SET EXERCISE:
Rewrite the material below, replacing "GUI agent" with "computer assistant" everywhere it occurs and keeping everything else unchanged. Leave the pictures out of your version.

[begin INPUT RECORDS]

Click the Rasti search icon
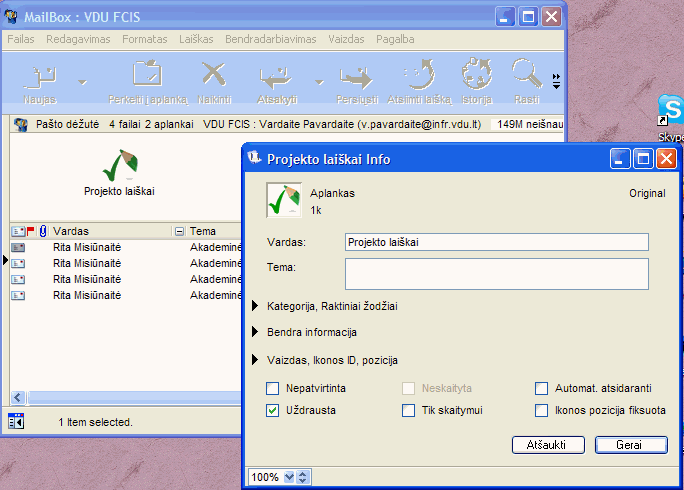 coord(526,78)
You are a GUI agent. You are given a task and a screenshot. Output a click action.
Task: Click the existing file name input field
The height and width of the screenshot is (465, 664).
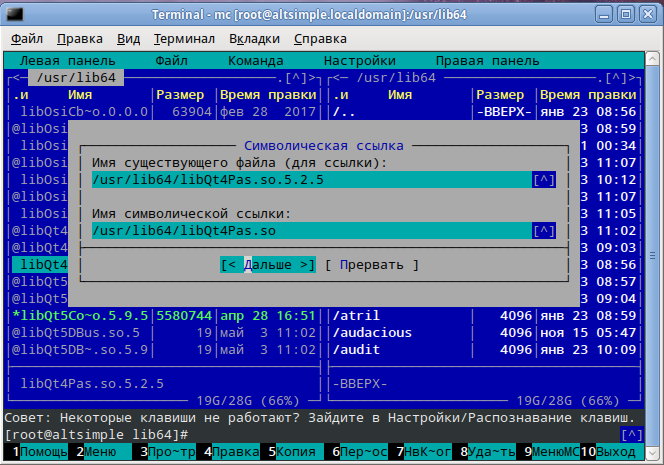pyautogui.click(x=310, y=180)
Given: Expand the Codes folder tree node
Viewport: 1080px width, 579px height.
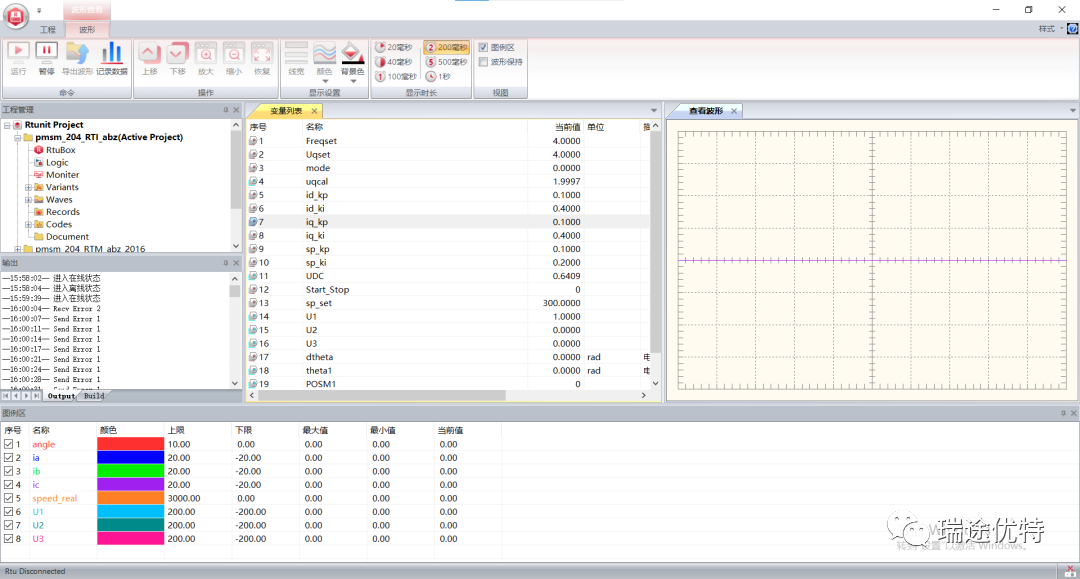Looking at the screenshot, I should pyautogui.click(x=29, y=225).
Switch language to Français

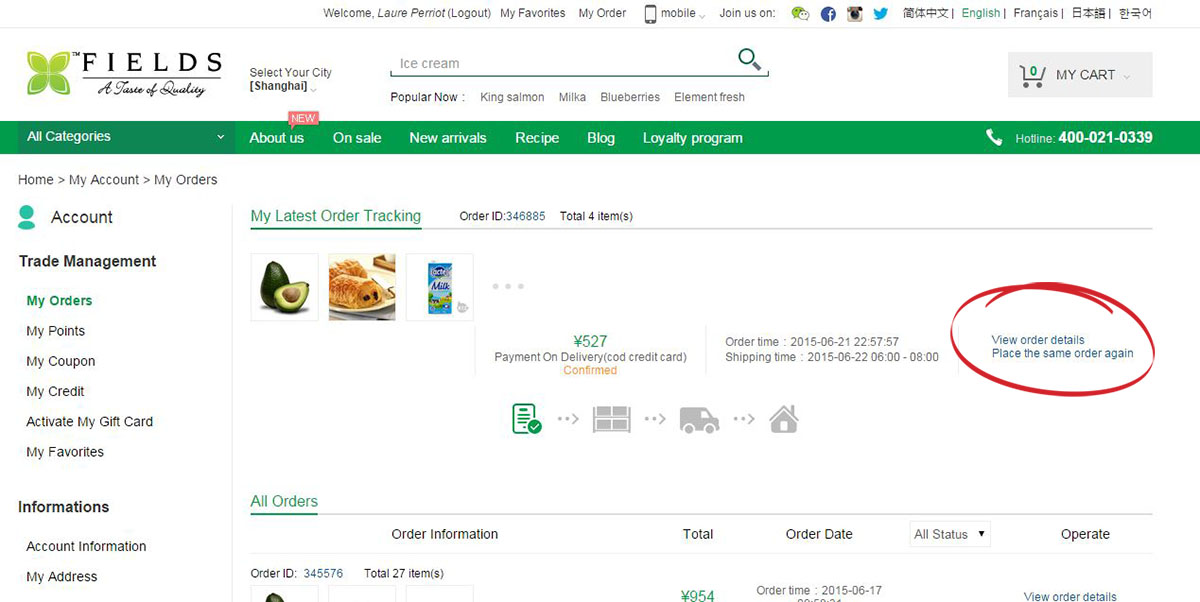coord(1035,13)
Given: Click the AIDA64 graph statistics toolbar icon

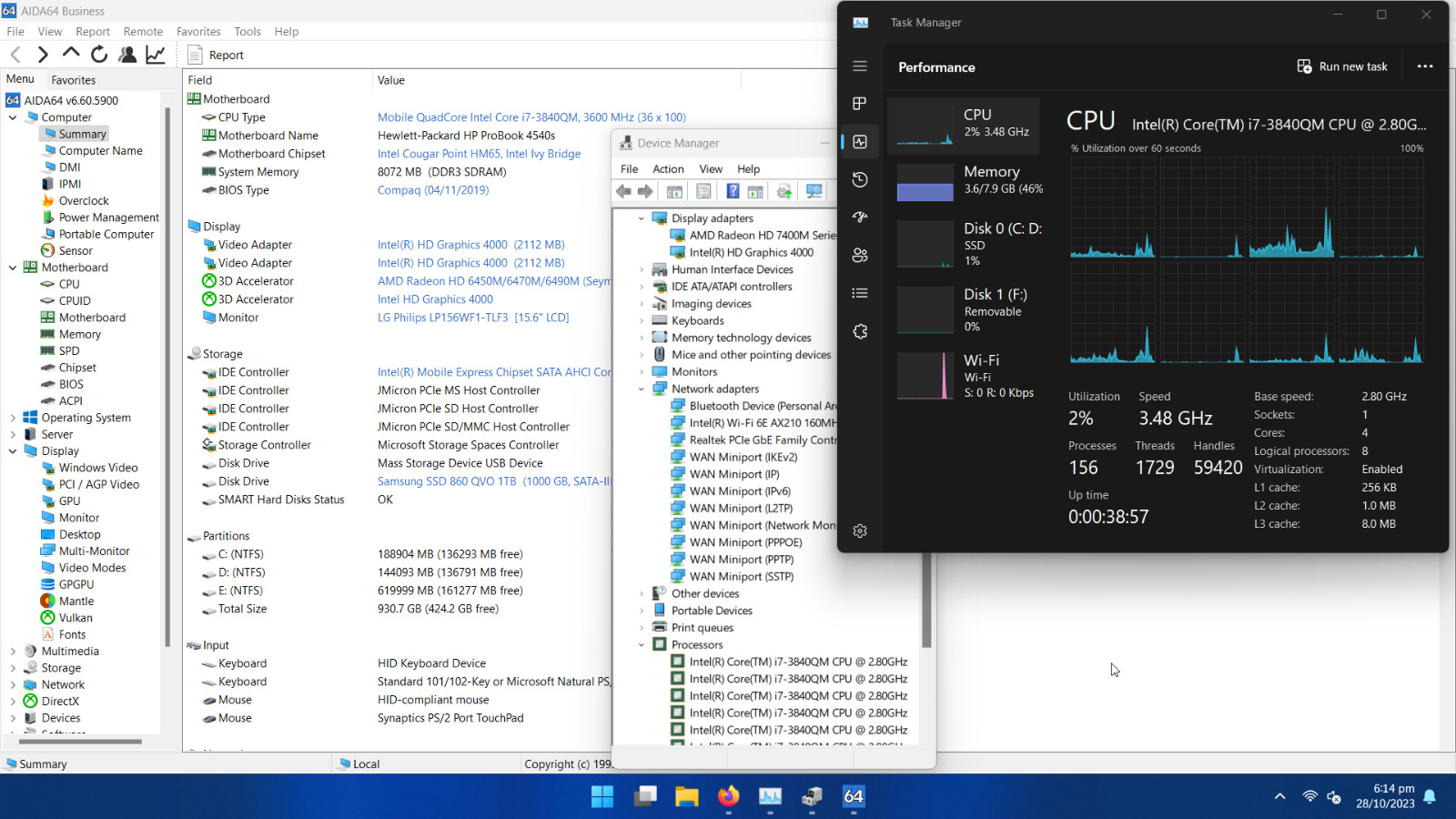Looking at the screenshot, I should [156, 55].
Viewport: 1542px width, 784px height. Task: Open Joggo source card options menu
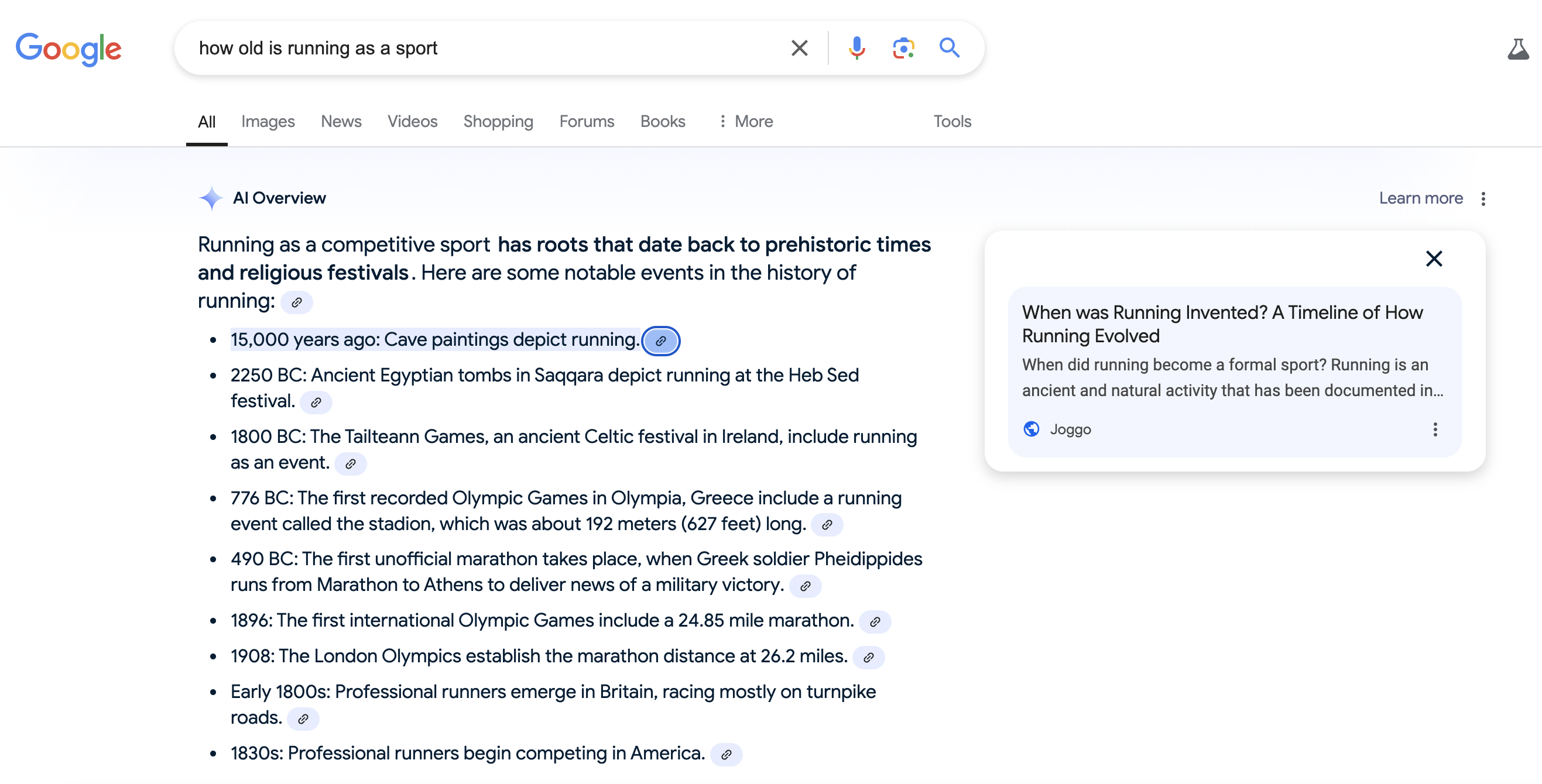click(1434, 429)
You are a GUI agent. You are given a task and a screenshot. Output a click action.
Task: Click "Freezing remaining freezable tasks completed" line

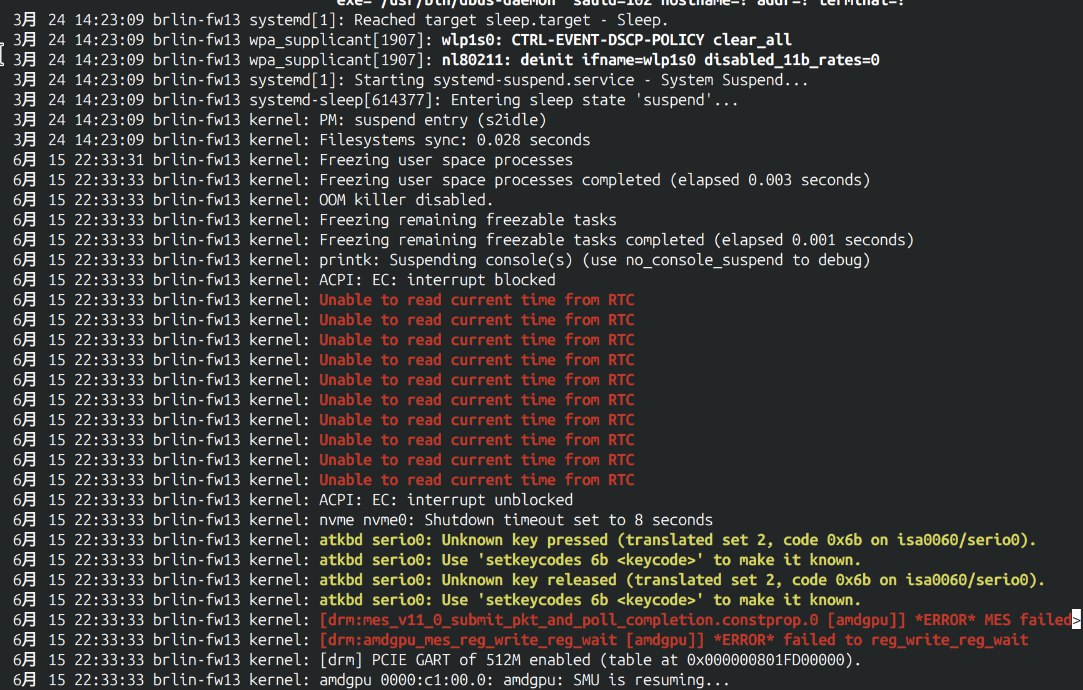(x=616, y=240)
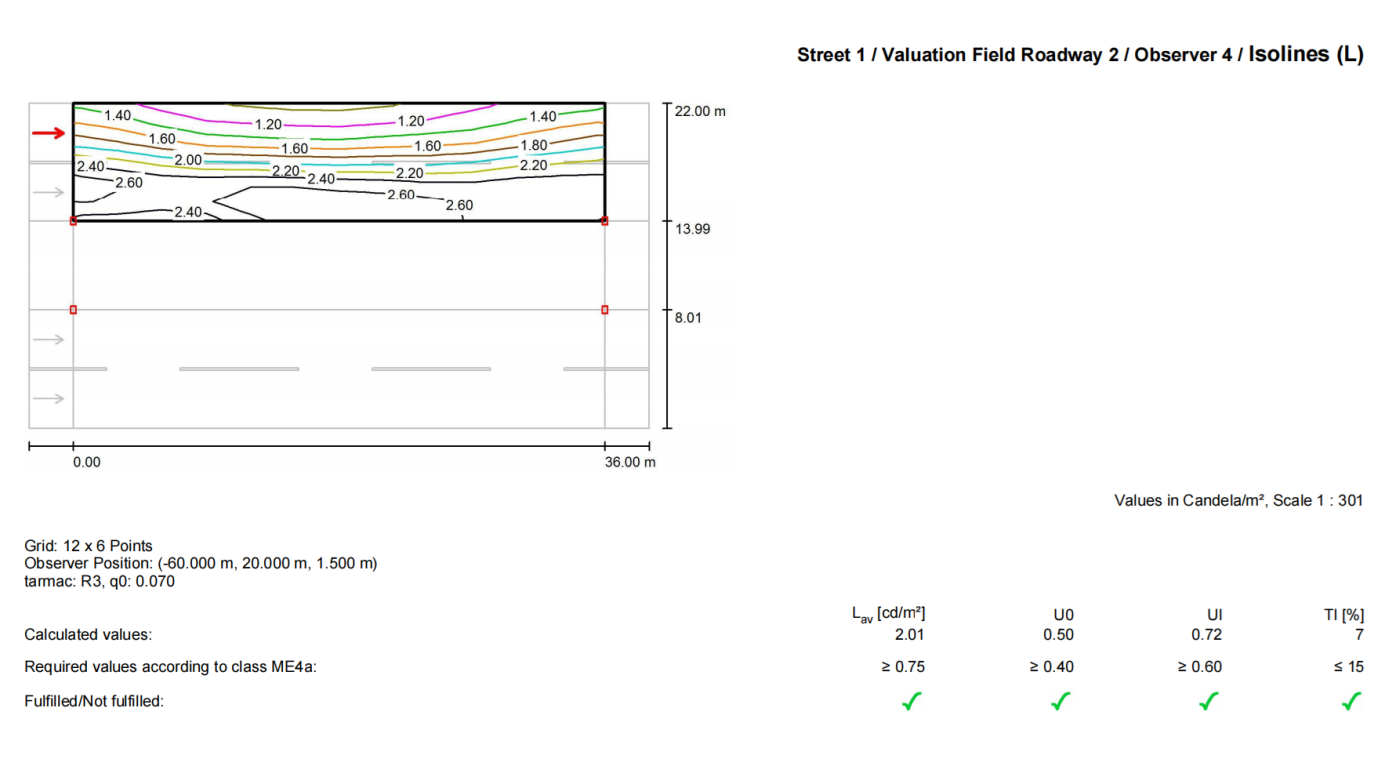Image resolution: width=1385 pixels, height=766 pixels.
Task: Click the Observer Position coordinates text
Action: (x=200, y=564)
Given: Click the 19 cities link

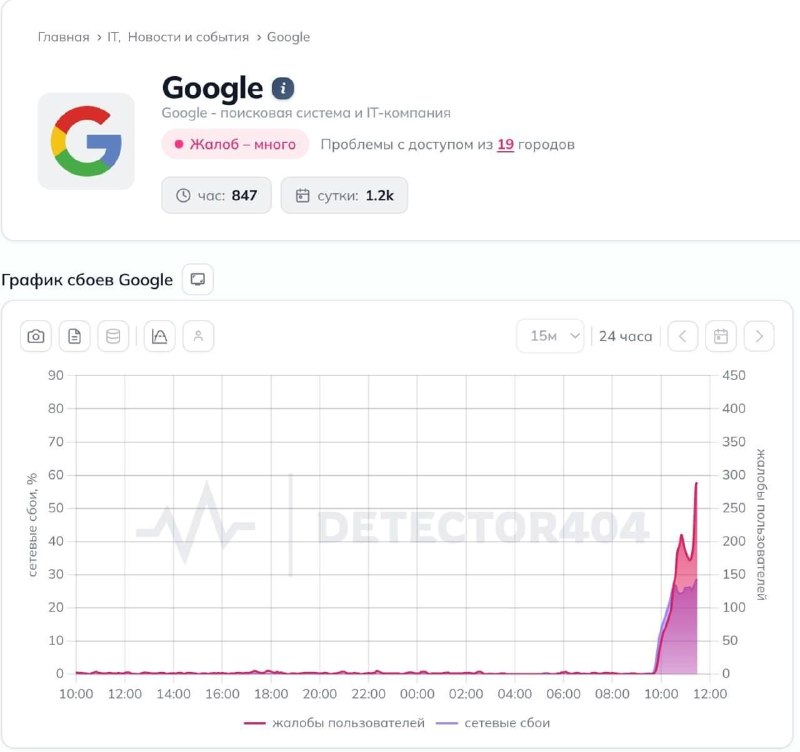Looking at the screenshot, I should (505, 145).
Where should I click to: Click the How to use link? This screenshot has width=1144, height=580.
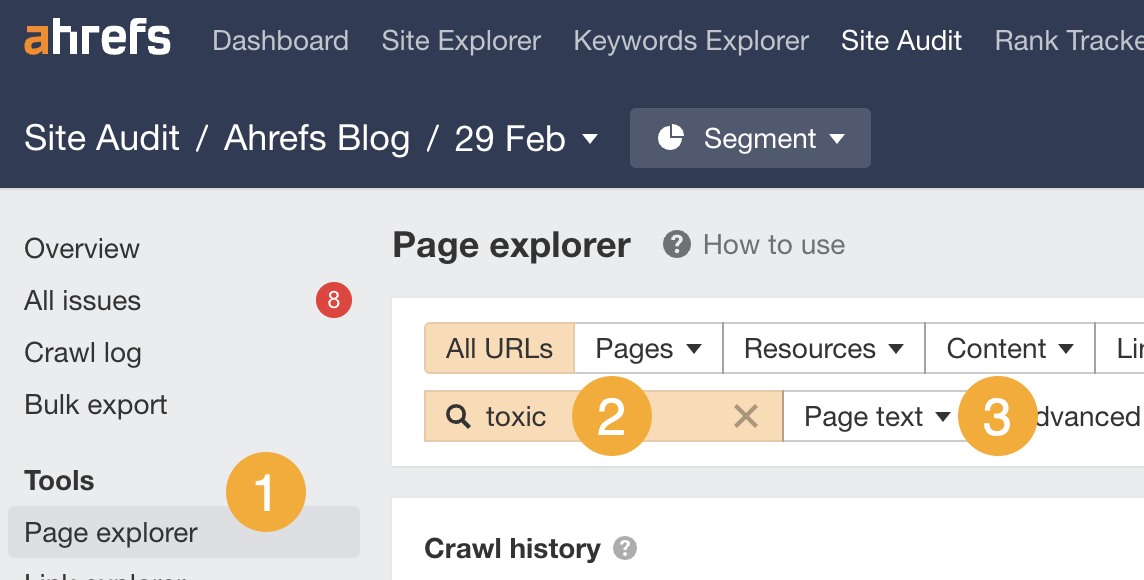click(x=772, y=244)
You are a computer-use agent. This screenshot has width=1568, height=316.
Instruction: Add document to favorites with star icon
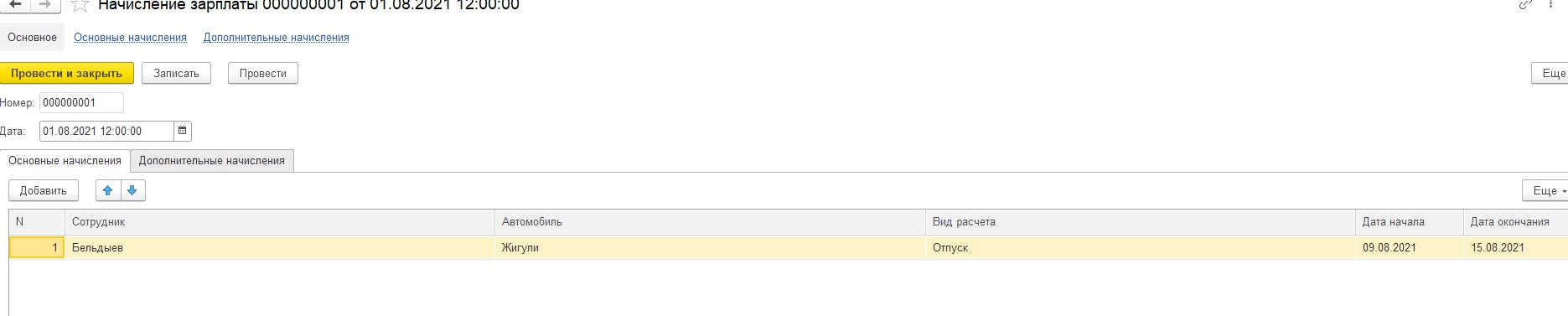(x=80, y=5)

[end INPUT RECORDS]

RESPONSE TO THE EXERCISE:
Click the Rasti search icon
 coord(526,78)
You are a computer assistant. You are given a task and a screenshot. Output a click action.
Task: Click the existing file name input field
The height and width of the screenshot is (465, 664).
pyautogui.click(x=310, y=180)
Given: Expand the Codes folder tree node
Viewport: 1080px width, 579px height.
Looking at the screenshot, I should pyautogui.click(x=29, y=225).
Switch language to Français

coord(1035,13)
Given: Click the AIDA64 graph statistics toolbar icon

Looking at the screenshot, I should [156, 55].
Viewport: 1542px width, 784px height. Task: Open Joggo source card options menu
click(1434, 429)
You are a computer assistant. You are given a task and a screenshot. Output a click action.
Task: Click "Freezing remaining freezable tasks completed" line

(x=616, y=240)
Image resolution: width=1385 pixels, height=766 pixels.
Task: Click the Observer Position coordinates text
Action: (x=200, y=564)
Given: Click the 19 cities link

Looking at the screenshot, I should (505, 145).
Where should I click to: Click the How to use link? This screenshot has width=1144, height=580.
click(x=772, y=244)
You are a computer-use agent. This screenshot has width=1568, height=316.
Instruction: Add document to favorites with star icon
(x=80, y=5)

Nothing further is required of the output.